Task directions
Your answer should be the exact lines of the data below from the one containing "The height and width of the screenshot is (499, 651)." through the one containing "The image size is (1024, 600)."; please include nothing else.

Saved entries
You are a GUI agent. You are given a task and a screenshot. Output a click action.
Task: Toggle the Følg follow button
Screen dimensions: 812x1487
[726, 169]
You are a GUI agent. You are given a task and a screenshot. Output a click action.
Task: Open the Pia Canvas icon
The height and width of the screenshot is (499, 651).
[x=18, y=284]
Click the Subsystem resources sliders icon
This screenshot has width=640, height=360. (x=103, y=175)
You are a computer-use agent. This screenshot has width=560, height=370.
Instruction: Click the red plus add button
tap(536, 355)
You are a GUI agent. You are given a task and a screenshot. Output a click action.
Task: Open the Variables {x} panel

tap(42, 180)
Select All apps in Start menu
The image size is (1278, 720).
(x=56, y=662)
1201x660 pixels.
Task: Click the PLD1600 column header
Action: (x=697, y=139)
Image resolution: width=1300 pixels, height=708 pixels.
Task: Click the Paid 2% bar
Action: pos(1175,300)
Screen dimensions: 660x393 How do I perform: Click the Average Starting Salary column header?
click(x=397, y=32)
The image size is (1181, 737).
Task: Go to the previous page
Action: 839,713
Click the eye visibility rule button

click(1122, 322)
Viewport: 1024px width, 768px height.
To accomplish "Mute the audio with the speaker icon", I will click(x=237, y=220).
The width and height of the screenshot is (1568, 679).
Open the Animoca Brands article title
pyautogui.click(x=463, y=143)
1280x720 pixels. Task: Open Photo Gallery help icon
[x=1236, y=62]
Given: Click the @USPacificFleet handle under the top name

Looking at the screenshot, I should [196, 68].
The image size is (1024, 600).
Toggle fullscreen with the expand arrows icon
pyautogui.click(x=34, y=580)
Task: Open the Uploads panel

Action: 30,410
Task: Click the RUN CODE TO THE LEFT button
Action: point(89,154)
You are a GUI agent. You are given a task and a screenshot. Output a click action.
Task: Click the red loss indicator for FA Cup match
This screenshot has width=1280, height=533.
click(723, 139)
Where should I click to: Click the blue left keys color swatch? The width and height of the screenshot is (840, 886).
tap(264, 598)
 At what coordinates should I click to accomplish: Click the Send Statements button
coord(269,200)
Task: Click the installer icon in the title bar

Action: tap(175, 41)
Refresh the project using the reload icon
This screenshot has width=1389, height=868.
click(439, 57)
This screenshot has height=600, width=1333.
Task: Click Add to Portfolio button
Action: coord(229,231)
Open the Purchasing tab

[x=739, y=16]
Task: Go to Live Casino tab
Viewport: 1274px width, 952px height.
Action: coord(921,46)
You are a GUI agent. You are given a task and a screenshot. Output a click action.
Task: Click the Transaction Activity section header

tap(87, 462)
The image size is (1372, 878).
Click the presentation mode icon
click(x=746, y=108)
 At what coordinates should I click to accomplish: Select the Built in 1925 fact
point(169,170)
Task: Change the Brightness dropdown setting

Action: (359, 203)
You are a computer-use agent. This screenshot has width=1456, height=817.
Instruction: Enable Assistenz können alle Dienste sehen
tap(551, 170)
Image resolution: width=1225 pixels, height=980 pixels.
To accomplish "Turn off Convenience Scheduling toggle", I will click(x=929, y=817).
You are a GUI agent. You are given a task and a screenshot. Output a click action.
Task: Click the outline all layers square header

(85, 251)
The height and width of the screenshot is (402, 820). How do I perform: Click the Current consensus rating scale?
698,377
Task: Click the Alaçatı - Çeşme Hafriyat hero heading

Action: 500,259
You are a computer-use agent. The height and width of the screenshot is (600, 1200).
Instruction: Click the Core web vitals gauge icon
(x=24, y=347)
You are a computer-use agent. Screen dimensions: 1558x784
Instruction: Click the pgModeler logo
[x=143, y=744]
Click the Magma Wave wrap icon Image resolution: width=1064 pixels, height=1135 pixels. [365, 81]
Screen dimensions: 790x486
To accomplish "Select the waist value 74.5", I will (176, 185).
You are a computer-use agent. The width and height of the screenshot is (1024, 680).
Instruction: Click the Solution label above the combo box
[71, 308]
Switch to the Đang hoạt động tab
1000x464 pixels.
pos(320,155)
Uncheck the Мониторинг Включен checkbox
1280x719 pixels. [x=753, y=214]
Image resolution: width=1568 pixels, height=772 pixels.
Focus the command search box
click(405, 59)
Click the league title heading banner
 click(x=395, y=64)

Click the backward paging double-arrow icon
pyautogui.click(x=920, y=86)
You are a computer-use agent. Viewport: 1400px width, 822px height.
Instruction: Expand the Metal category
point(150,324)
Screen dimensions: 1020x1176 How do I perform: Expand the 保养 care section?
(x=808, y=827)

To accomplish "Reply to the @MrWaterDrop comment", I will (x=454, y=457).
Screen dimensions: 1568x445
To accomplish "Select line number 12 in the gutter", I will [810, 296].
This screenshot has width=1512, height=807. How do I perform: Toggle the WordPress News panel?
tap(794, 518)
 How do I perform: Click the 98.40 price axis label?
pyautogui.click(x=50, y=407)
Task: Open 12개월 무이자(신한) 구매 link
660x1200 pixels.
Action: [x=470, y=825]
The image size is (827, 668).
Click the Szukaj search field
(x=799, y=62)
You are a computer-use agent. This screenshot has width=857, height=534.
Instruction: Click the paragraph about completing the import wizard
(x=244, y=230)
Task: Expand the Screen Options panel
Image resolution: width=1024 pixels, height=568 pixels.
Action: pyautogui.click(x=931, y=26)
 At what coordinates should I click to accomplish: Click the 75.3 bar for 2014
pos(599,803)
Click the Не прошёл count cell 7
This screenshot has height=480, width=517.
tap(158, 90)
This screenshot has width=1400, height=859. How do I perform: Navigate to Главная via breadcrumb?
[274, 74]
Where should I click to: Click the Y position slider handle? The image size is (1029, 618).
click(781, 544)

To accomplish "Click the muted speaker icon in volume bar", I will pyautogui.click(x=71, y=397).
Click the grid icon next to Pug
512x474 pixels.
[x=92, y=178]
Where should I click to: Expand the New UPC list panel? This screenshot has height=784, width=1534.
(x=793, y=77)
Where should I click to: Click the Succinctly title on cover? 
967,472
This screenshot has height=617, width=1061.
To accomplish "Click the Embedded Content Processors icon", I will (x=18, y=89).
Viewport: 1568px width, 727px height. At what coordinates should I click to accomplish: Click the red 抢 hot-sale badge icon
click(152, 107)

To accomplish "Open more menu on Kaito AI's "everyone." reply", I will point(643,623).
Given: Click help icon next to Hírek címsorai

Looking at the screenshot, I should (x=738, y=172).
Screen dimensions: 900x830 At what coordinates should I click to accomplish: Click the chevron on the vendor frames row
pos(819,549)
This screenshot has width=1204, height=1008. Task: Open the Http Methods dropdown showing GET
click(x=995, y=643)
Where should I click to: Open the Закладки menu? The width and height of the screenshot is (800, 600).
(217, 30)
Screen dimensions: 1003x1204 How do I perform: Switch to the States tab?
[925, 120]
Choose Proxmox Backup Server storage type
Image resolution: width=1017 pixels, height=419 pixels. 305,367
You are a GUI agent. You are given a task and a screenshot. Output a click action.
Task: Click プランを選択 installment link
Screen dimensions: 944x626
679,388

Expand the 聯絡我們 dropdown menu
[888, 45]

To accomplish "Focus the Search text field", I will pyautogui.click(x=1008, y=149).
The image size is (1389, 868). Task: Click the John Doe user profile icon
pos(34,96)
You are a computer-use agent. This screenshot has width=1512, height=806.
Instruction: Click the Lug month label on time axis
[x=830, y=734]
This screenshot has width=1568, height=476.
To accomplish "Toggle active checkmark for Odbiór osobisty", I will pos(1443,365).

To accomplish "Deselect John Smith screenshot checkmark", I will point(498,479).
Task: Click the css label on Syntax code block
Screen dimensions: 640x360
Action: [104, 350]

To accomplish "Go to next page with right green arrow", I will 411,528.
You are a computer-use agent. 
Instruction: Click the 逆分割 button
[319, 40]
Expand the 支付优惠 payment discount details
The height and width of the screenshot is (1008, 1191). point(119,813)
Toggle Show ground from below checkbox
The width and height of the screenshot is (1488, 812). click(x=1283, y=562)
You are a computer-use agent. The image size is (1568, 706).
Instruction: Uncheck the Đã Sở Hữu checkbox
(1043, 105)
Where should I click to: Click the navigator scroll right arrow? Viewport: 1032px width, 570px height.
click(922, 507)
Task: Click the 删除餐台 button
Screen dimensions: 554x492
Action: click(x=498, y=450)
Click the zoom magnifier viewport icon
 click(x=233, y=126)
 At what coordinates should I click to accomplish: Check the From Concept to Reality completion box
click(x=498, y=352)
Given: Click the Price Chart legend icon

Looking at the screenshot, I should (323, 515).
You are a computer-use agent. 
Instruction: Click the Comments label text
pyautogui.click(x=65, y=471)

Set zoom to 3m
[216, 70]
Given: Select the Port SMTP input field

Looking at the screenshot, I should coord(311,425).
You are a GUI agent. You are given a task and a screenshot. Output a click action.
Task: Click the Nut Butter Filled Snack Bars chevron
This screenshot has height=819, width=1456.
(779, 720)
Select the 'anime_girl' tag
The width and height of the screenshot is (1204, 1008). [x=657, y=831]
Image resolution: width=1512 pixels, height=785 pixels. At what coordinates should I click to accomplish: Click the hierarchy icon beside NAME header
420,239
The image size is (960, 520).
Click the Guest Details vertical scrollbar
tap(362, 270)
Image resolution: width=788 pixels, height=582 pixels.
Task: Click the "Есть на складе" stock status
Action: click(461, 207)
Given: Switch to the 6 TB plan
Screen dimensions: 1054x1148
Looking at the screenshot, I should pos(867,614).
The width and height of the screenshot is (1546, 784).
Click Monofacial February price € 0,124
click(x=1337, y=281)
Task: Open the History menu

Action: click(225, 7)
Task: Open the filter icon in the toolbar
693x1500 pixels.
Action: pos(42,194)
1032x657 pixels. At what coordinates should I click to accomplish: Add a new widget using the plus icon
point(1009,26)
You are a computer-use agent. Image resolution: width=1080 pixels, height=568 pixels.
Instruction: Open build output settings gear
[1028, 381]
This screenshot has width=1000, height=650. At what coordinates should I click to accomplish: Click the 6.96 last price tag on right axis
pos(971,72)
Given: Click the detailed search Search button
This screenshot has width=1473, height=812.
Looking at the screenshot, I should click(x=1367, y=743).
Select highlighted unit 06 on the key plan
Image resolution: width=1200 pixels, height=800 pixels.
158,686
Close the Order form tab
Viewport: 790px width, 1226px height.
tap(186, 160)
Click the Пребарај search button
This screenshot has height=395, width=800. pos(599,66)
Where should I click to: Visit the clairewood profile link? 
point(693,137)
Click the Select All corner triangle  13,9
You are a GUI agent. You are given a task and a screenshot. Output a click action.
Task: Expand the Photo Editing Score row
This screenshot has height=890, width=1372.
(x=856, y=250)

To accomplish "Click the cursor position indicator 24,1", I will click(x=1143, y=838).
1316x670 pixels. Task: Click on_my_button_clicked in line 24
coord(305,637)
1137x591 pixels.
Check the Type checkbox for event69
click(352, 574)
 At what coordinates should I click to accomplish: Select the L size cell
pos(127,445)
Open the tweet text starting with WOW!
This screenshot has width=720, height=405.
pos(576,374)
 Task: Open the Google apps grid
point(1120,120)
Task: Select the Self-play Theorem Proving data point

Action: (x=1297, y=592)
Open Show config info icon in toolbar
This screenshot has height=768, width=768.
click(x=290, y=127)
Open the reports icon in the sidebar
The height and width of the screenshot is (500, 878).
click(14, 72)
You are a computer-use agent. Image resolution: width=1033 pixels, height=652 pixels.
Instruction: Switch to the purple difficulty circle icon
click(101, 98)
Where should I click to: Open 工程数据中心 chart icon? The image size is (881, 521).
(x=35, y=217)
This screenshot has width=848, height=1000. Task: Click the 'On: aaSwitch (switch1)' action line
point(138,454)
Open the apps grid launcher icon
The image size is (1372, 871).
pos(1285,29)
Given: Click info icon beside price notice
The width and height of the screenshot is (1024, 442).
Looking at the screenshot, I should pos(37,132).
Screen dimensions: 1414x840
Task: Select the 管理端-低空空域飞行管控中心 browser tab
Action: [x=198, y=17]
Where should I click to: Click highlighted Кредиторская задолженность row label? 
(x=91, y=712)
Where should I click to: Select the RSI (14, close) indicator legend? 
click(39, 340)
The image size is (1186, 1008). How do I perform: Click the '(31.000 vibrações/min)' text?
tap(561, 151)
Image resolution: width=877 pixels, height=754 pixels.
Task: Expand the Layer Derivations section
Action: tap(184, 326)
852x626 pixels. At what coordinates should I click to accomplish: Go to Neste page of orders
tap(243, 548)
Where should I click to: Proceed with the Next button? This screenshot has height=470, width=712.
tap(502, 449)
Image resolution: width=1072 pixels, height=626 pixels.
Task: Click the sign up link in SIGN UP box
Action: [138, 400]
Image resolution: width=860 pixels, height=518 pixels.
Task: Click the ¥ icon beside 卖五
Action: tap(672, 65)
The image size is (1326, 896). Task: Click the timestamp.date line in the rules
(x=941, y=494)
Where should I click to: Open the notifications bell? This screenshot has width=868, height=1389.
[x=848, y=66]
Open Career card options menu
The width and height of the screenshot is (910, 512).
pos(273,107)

Response below
The height and width of the screenshot is (499, 651).
[x=18, y=284]
Click the Subsystem resources sliders icon
This screenshot has width=640, height=360. (x=103, y=175)
You are a computer-use agent. This screenshot has width=560, height=370.
Instruction: Click the red plus add button
tap(536, 355)
You are a GUI agent. You are given a task and a screenshot. Output a click action.
Task: Open the Variables {x} panel

tap(42, 180)
Select All apps in Start menu
The image size is (1278, 720).
(x=56, y=662)
1201x660 pixels.
Task: Click the PLD1600 column header
Action: (x=697, y=139)
Image resolution: width=1300 pixels, height=708 pixels.
Task: Click the Paid 2% bar
Action: pos(1175,300)
Screen dimensions: 660x393 How do I perform: Click the Average Starting Salary column header?
click(x=397, y=32)
The image size is (1181, 737).
Task: Go to the previous page
Action: 839,713
Click the eye visibility rule button

click(1122, 322)
Viewport: 1024px width, 768px height.
To accomplish "Mute the audio with the speaker icon", I will click(x=237, y=220).
The width and height of the screenshot is (1568, 679).
Open the Animoca Brands article title
pyautogui.click(x=463, y=143)
1280x720 pixels. Task: Open Photo Gallery help icon
[x=1236, y=62]
Given: Click the @USPacificFleet handle under the top name

Looking at the screenshot, I should [196, 68].
The image size is (1024, 600).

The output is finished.